Does anyone deny that a monetary premium has developed where a whole host of other assets are concerned as a direct result of monetary policy over the past decade or more?
I think about this a bit. So the economic theory driving monetary policy seems to be that you don't want people to have savings, instead you encourage people to invest instead of save by having inflation devalue savings. This seems to assume that investment is generally productive, or in other words that there is sufficient useful stuff to invest all that capital in, and you also end up at kind of "infinite growth" narrative that modern society is based on. Always borrowing from tomorrow with the assumption that tomorrow's growth will cover what we're spending today.
So I ask myself what if this is too hopeful a premise? What would it look like if the growth isn't there? What symptoms would we see if there's too much capital? I imagine one of the first symptoms would be that stable profitable businesses see their PE ratio increase as there is more money chasing those businesses than before. Here's the data on the S&P 500:
https://www.gurufocus.com/economic_indicators/57/pe-ratio-ttm-for-the-sp-500 . It's been pretty high the last couple of decades compared to historically.

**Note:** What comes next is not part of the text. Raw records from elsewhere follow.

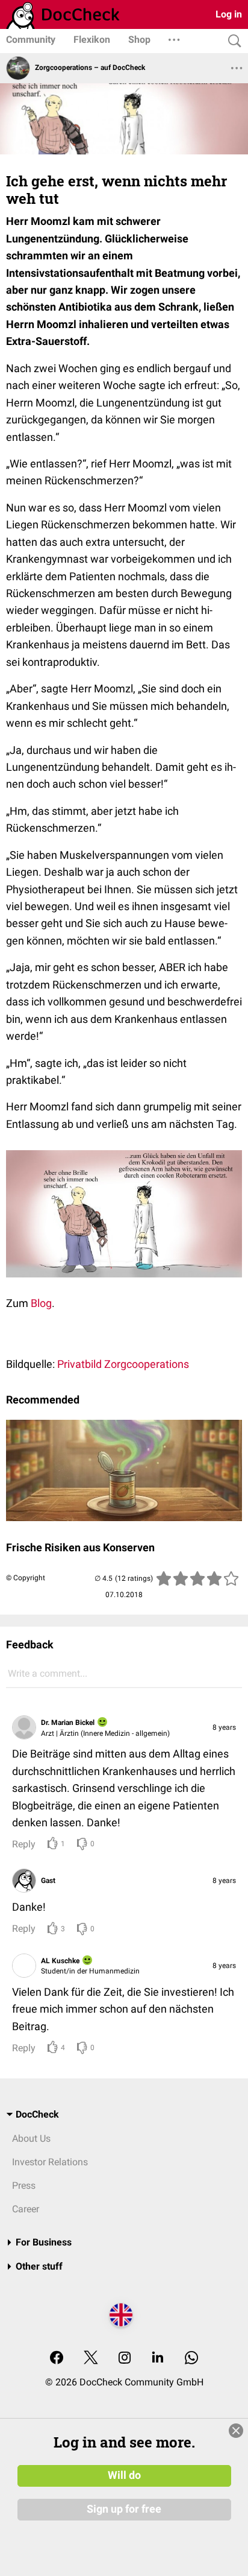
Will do (124, 2475)
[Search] (232, 41)
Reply (24, 1844)
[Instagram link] (124, 2358)
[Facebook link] (56, 2358)
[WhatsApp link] (191, 2358)
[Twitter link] (91, 2358)
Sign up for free (124, 2509)
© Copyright (25, 1578)
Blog (41, 1303)
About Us (31, 2138)
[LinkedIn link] (157, 2358)
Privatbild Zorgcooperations (123, 1364)
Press (24, 2185)
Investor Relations (50, 2162)
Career (25, 2209)
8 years (224, 1727)
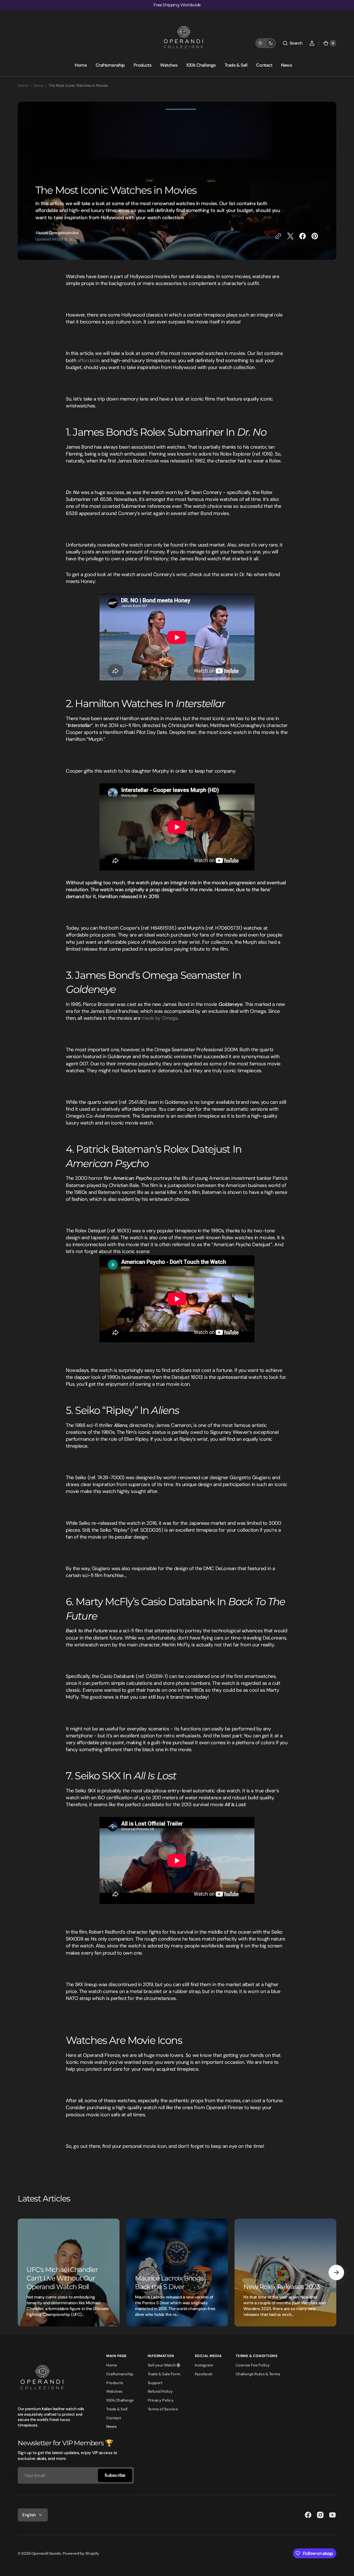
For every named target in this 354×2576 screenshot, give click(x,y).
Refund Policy (160, 2391)
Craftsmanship (119, 2373)
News (38, 85)
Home (23, 85)
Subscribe (115, 2475)
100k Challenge (120, 2400)
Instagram (204, 2365)
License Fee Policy (253, 2365)
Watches (114, 2391)
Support (155, 2382)
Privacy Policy (161, 2400)
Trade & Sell (116, 2409)
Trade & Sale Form (164, 2373)
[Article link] (68, 2272)
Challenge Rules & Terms (258, 2373)
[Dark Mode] (265, 43)
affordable (88, 360)
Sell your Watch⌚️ (164, 2365)
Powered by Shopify (81, 2553)
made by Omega (160, 1018)
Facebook (203, 2373)
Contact (113, 2417)
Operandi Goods (46, 2553)
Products (114, 2382)
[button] (292, 43)
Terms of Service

What *should happen* is that the businesses can harness the high share prices to grow their businesses, but we're imaging a scenario where this isn't possible, so what would happen then. Some would actually try to grow the business, but fail to do so which keeps the PE ratio high. Others with too much cash and no idea of how to use it productively might return it to investors by buying back shares or keeping it in a treasury (see: Apple).
As the PE ratios of successful businesses rise the risk to reward ratio diminishes - they become worse value - so it becomes an increasingly less attractive option so money is diverted to other things instead. If profitable companies seem overpriced what do you do? One option is to instead throw money at startups via venture capital, and an increase in this would lead to both more startup funding, and funding of riskier startups that may not even have any roadmap for profit yet.
Alternatively you could decide to avoid the stock market altogether since it seems bad value and perhaps then due to crash. You could go with bonds but again if there's too much money chasing bonds the bond issuers can sell them at a low enough rate that you're back to the same problem of savings where you're losing real value to inflation.
Another alternative then is other assets, anything that you can think of that might act as a better store of value than savings or bonds to some degree - real estate, collectables, art, gold, bitcoin etc. Excess money flowing into these would mean they increase at a rate higher than inflation.
Seems to me like all of this has been happening.